= Klassi Ghalina & The History of the World =

Klassi Ghalina & The History of the World is a 2018 Maltese comedy film directed by Alan Cassar and starring the cast of the series Klassi Ghalina, which started airing on the Maltese television station ONE in 2011.

== Synopsis ==
In this film, Mr. Xrieha and the students go back in time, where they meet Adam and Eve, Romeo and Juliet and experience the Great Siege of Malta, amongst other mishaps. Before this film, in 2017, Alan Cassar wrote and directed Klassi Ghalina: Mission to Moscow. After Klassi Ghalina & The History of the World, Cassar wrote and directed Klassi Ghalina vs Dracula, which was released in 2020.

== Cast ==

Ray Attard as Mr.

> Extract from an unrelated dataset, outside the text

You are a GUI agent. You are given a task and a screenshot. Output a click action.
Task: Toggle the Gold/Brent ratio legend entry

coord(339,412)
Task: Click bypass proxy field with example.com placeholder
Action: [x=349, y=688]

Xrieha

Trevor Mizzi as Terrence

Andy Catania as Gino Bugeja

Manuel Cucciardi as Teddy Lagana

Raissa Sammut as Whitney Smith Farrugia

Marco Grech as Giocondo

Jovana Kuzeljevic as Meggie

Rainer Cassar as Zeppi

Mario Gatt as Spiru

Xylon Bristow as Daiton

Charles Nova as tas-7.15

Maria Cassar Inguanez as Lola Grech

Dominic Aquilina as Head Master Busietta

J.J Curmi as Hufta

Jason Curmi as Marci l-Purtinar

Oliver Pace as Hopleaf

Dione Galea as Pirate Captain

Clint Grech as Pirate Ship Captain

Thea Montanaro as Eve / Juliet

Sean Galea as Adam / Romeo

Sharon Aquilina as Secretary

Romina Genuis as Miss Borg

Gino Lombardi as La Vallette

== Release ==
The film was released in Malta on December 12, 2018. It premiered in Galleria Cinemas.